EXERCISE REQUIREMENTS: Print the listing lines starting at the line that contains "Insert an image into the email" and ending at the line that contains "tap(202, 135)", leaving out any pictures.

EXTRACTED DATA:

>> Start

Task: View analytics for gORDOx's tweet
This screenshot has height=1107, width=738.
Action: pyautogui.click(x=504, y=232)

>> End
>> Start

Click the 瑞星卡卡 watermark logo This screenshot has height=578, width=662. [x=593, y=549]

>> End
>> Start

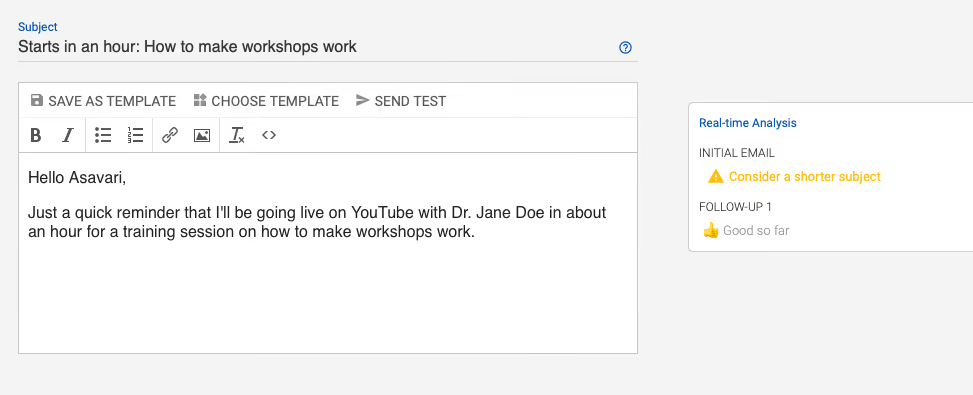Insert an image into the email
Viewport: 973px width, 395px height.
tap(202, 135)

>> End

EXERCISE ANSWER:
Insert an image into the email
Viewport: 973px width, 395px height.
tap(202, 135)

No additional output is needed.